A Cultura Racional tem como base uma série de livros denominada Universo em Desencanto, uma enciclopédia extensiva das ciências terrenas e espirituais. Assim, a Cultura Racional é o conjunto dos fundamentos contidos na obra Universo em Desencanto.

Ela aborda dentro do seu conteúdo uma grande variedade de temas, que vão desde cosmologia, metafísica, ecologia, linguística, teologia, etc. até assuntos como óvinis e discos-voadores.[3]

Origens

A Cultura Racional surgiu em 1935, em um Centro Espírita de nome “Tenda Espírita Francisco de Assis”, na cidade do Rio de Janeiro, Rua Lopez da Cruz, Méier.[2]

Conforme o fundador narra em seu livro, este fato teria acontecido por meio de um "progresso e evolução" do campo espiritual, ou seja, a evolução deste campo permitiu alcançar graus mais elevados de energia, que possibilitou o contato de médiuns com “planos astrais” superiores aos que já se tinha conhecimento.[4]

O termo plano astral ou plano espiritual, é um termo bastante conhecido em diversas linhas religiosas, esotéricas, espirituais, filosóficas e até mesmo científicas como a psicologia e a parapsicologia. Basicamente, refere-se a um local do espaço onde habitam corpos de energia, também conhecidos por espíritos, guias, protetores, etc. seres do bem ou do mal, que estão subdivididos de acordo com seu grau de evolução, sendo, quanto mais elevado o ser, maior a sua frequência vibracional e mais pura a sua condensação fluídica.[5]

Nas religiões orientais como o Hinduísmo, Janismo e Budismo, a noção de plano astral é fundamental para o conceito do Nirvana.
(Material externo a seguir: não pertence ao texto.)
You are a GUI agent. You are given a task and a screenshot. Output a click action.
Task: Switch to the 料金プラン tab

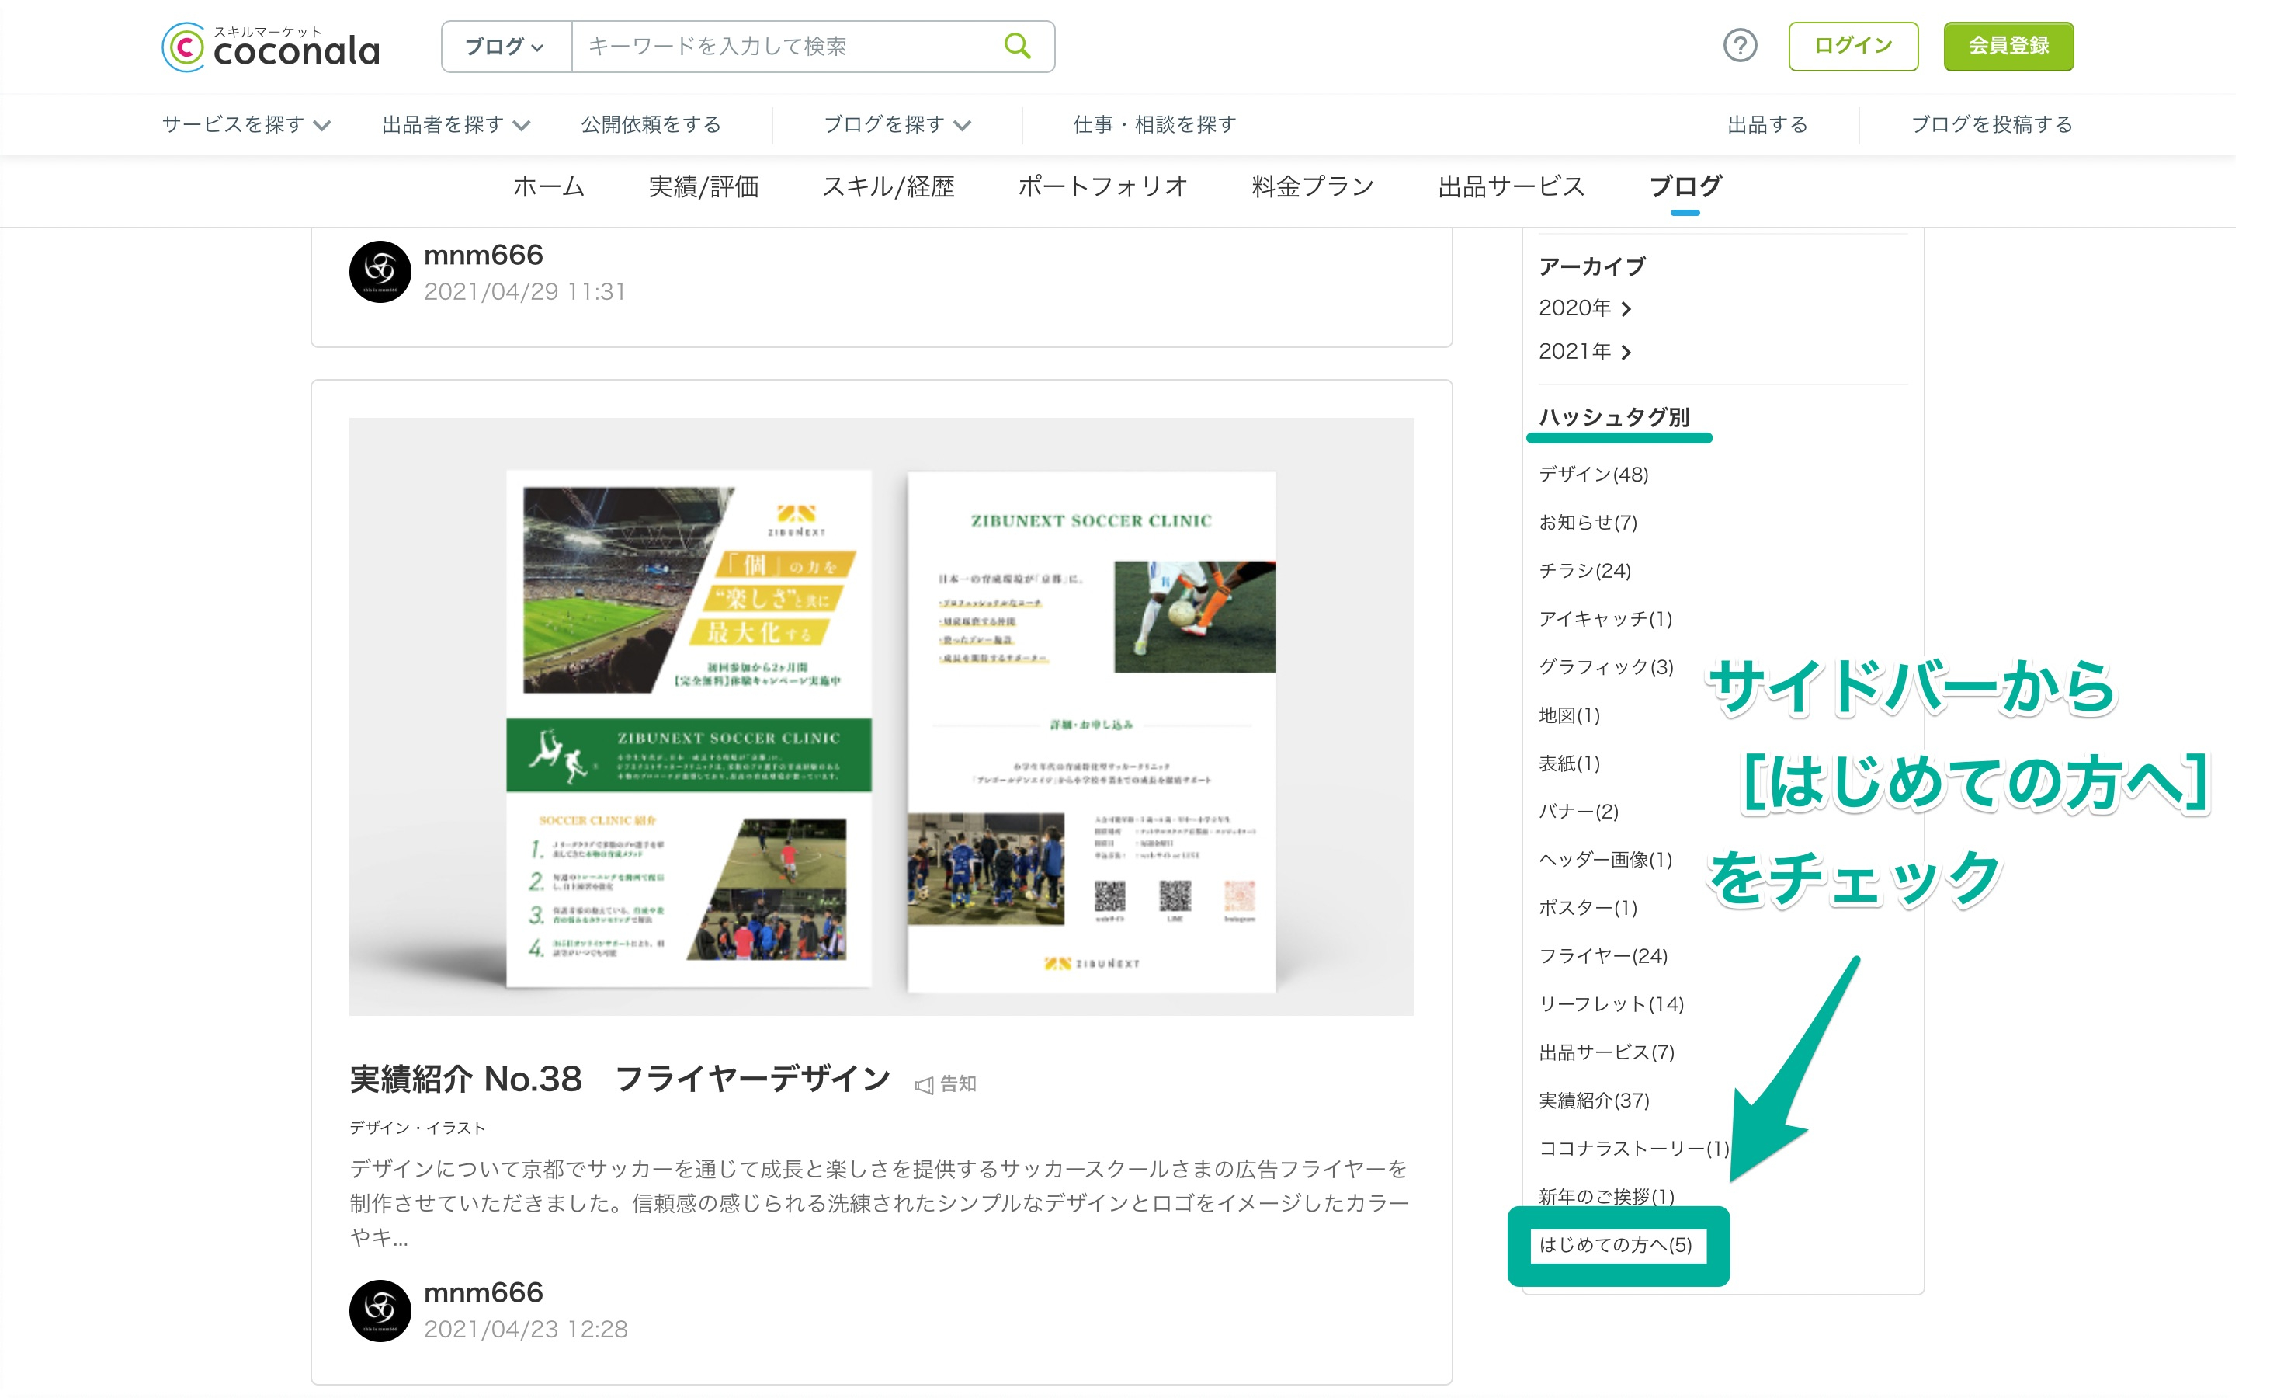point(1312,187)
Para os espiritualistas é um plano além do mundo material que consiste em diversos planos vibratórios ou regiões através das quais poderíamos viajar ao mudar o foco da consciência.[6]

Na Umbanda, plano astral é um local onde existem milhares de espíritos em constante evolução, que estudam e desenvolvem seu conhecimento para trabalhar ou não em benefício dos seres humanos. Através da mediunidade (comunicação entre plano astral e plano físico) estes espíritos, por escolha própria se manifestam com o objetivo de evoluir junto com a humanidade.[7] Ainda segundo à Umbanda, tudo que existe no plano térreo também há no plano astral, e do mesmo modo que há espíritos com boas intensões, também há os que querem prejudicar a evolução de seus semelhantes.

Na Psicologia a vivência no plano astral ou “mundo astral” acontece no estado de transe em que a consciência se liberta do plano físico e submerge no plano astral permanecendo em comunicação com o corpo físico, podendo transmitir com nitidez as percepções do plano em que se acha imersa. “A pessoa quando está em transe abandona o seu corpo com plena consciência e explora os mundos supra-físicos com total possessão das suas faculdades, e quando regressa ao seu corpo, imprime no seu cérebro a lembrança das experiências por que passou. Mas o indivíduo pouco evoluído neste campo, imerso no estado de transe, “perde o conhecimento”. Se a consciência não está desenvolvida nos planos superiores, o seu poder de percepção não se abrirá nesses planos: está por assim dizer, tão adormecido nesses mundos astral e mental como no plano físico, e quando desperta do transe não sabe absolutamente nada do que sucedeu à sua volta.”[8]

Assim é descrita a origem da Cultura Racional, pela expansão do plano astral, onde o médium Manoel J. C. teria supostamente entrado em contato com um plano dito superior ao plano astral, chamado em sua obra de "plano racional" ou "Planície Racional", e de lá teria começado a receber mensagens, e tais mensagens formaram os ensinamentos de Cultura Racional, que compõe a obra Universo em Desencanto.[4]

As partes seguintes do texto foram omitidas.